Recent studies have revealed several factors responsible for the digestive diseases such as irritable bowel syndrome/inflammatory bowel disease (IBS and IBD) [1-5]. However, the cellular mechanisms behind these diseases are complex and unclear. In recent years, much attention has been focused on the development of herbal medicine for the treatment of digestive diseases. Shen Ling Bai Zhu San (SLBZS), which is composed of 10 herbs, has been proven to have wide pharmacological effects on digestive diseases, including anti-inflammatory and gut microbiota modulation effect [6, 7].

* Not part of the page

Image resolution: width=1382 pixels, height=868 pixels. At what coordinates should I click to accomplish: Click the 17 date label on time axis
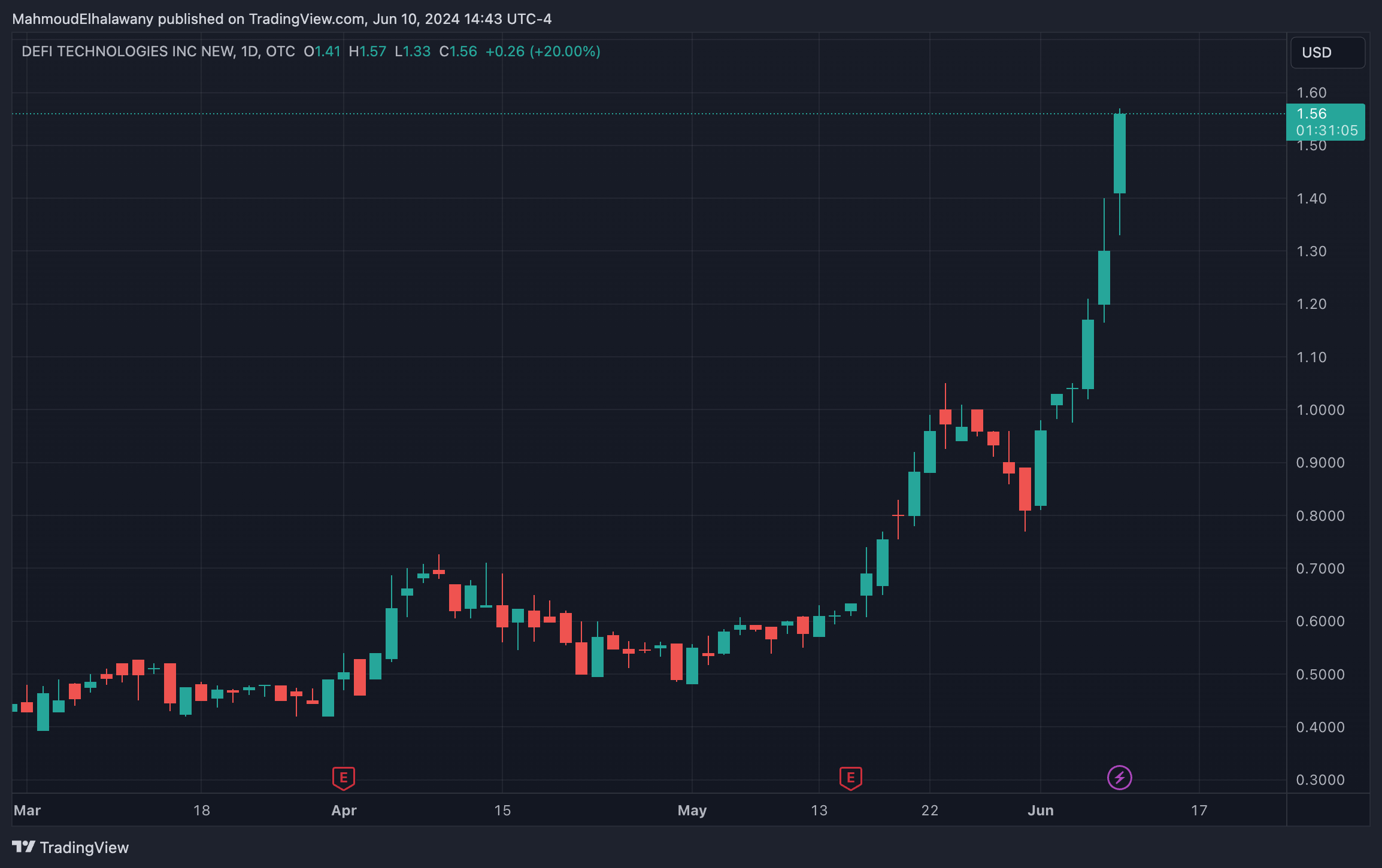click(1199, 811)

A majority of herbal medicines exert pharmacological effects by targeting multiple host molecules. However, it is difficult to identify these herbal medicine targets. Therefore, a new method that can identify the active compounds and pharmacological targets of herbal medicine is in urgent need of development [8].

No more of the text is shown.